ÉNONCÉ A:
Indiquez si chacune des affirmations suivantes concorde avec le texte sur l’Europe plurielle, en répondant par oui ou non et en citant les mots du texte qui tranchent : (i) l’islam est devenu la seconde religion dans plusieurs pays d’Europe occidentale ; (ii) l’athéisme est majoritaire dans la plupart des sociétés européennes ; (iii) on finira par sortir du pluralisme des convictions.
ÉNONCÉ B:
Poursuivez le texte sur l’Europe plurielle à partir de sa dernière phrase, « Et ces valeurs sont déclarées dans les textes. »

3.3 Dans une Europe plurielle

Nos sociétés européennes sont toutes devenues plurielles, sauf les quelques régions devenues homogènes par la violence et l’exclusion de l’autre. Les différentes traditions religieuses cohabitent, les traditions chrétiennes bien sûr, mais aussi l’islam, devenu seconde religion dans plusieurs pays d’Europe occidentale, le judaïsme très minoritaire, et dans certains pays les religions d’origine orientale comme le bouddhisme. La plupart de nos sociétés sont aussi plus ou moins fortement sécularisées : l’athéisme reste souvent fort minoritaire, sauf dans quelques pays comme la partie orientale de l’Allemagne ou la République tchèque ; mais l’agnosticisme ou l’indifférence religieuse sont très répandus. Ce pluralisme des convictions est devenu un état de fait dont il est évident qu’on ne sortira pas.

Nous sommes donc confrontés au défi de construire ensemble une société portée par des valeurs humaines, alors même que nous sommes différents. Et ces valeurs sont déclarées dans les textes.

CONTENU PRÉSENTÉ:
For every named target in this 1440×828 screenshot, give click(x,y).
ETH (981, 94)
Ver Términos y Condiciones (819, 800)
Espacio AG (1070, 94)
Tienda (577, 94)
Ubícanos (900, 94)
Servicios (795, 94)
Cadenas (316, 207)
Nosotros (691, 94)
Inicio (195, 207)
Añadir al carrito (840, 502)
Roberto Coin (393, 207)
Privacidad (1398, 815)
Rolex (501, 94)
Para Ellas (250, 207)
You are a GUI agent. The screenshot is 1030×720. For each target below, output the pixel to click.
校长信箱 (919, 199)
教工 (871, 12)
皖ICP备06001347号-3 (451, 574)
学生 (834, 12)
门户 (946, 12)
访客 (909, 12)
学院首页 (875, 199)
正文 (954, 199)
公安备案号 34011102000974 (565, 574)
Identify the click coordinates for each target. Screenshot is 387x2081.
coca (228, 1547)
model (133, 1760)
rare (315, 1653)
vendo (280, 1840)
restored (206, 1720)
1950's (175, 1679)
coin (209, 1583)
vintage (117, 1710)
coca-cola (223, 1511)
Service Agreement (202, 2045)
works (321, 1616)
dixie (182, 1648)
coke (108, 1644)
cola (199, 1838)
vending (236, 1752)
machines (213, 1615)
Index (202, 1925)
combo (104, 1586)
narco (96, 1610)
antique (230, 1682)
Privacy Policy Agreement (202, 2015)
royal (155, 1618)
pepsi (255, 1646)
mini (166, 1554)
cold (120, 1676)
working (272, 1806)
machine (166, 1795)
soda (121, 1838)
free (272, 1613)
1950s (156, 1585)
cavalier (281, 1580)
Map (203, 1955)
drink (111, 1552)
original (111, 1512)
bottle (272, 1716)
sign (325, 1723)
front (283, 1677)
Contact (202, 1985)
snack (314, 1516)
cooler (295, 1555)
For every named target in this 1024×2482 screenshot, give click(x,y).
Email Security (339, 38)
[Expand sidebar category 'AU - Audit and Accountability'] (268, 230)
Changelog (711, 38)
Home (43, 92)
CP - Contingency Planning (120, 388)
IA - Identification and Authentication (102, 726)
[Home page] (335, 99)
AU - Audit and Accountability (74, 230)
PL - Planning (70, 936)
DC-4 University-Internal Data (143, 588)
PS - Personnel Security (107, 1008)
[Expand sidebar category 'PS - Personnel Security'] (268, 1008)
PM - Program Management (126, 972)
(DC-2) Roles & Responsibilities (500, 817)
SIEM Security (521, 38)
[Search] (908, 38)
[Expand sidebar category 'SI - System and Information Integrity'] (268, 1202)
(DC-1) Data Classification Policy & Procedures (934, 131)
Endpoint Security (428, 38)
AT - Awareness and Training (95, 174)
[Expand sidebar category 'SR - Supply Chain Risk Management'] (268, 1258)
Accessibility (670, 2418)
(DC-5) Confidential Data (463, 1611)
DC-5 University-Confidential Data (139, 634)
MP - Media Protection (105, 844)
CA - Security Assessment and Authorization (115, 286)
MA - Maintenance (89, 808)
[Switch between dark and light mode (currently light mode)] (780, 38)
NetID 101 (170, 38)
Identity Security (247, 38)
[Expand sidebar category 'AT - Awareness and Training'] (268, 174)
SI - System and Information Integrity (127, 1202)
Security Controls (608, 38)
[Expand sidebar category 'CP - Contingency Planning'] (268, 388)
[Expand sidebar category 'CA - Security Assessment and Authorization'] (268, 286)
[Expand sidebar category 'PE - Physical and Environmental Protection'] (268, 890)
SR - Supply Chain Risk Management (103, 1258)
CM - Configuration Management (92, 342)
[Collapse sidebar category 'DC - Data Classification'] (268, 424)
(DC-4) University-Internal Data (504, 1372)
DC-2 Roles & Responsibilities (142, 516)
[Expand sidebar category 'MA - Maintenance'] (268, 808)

RÉPONSE A:
(i) Oui : « l’islam, devenu seconde religion dans plusieurs pays d’Europe occidentale ».
(ii) Non : « l’athéisme reste souvent fort minoritaire ».
(iii) Non : « un état de fait dont il est évident qu’on ne sortira pas ».

RÉPONSE B:
La mise en œuvre de ces valeurs, - c’est-à-dire la définition concrète de leur contenu et leur traduction dans la pratique législative, - suppose qu’il y ait dialogue et débat entre les différentes traditions de conviction sur leur sens et leur contenu : qu’est-ce que la dignité humaine ? Sur quoi la fonde-t-on ? Ou peut-être de façon plus opératoire : quels sont les comportements sur lesquels on puisse trouver un accord pour dire qu’ils sont contraires à la dignité humaine ? Il y a accord, aujourd’hui, au niveau de l’Union européenne pour déclarer que la peine de mort contredit la dignité humaine, de même que le clonage humain reproductif. Mais comment traiter d’autres questions : autour du commencement de la vie humaine (avortement, manipulations génétiques) et de sa fin (euthanasie) ? Quelle est la meilleure législation possible ? À ce sujet, on peut seulement espérer des compromis entre les différentes convictions : mais quels sont les compromis politiquement les meilleurs ?

De même encore : qu’implique la solidarité ? Jusqu’où doit-elle aller ? Quelles sont les conditions de vie indignes de l’humain, par rapport auxquelles, donc, il faut légiférer ?

Comment le projet européen de Constitution rencontre-t-il de quelque manière ces préoccupations ?

4. Églises, religions et questions éthiques dans le projet constitutionnel

Tant la Charte des droits fondamentaux que le projet de Constitution se réfèrent à des valeurs, et ces valeurs ont une signification éminemment éthique. Mais sur quoi se fondent ces valeurs ? Et comment les mettre en œuvre ? En rapport avec cette double question, il y a une controverse difficile à l’heure actuelle portant sur le préambule de la Constitution et l’article 51 de celle-ci.

4.1 Les préambules

Il y a eu des débats difficiles en ce qui concerne la rédaction du préambule de la Charte des droits fondamentaux. Un compromis a finalement été possible. Les discussions ont rebondi avec le préambule du projet de Constitution, et elles se prolongent à l’occasion de la CIG.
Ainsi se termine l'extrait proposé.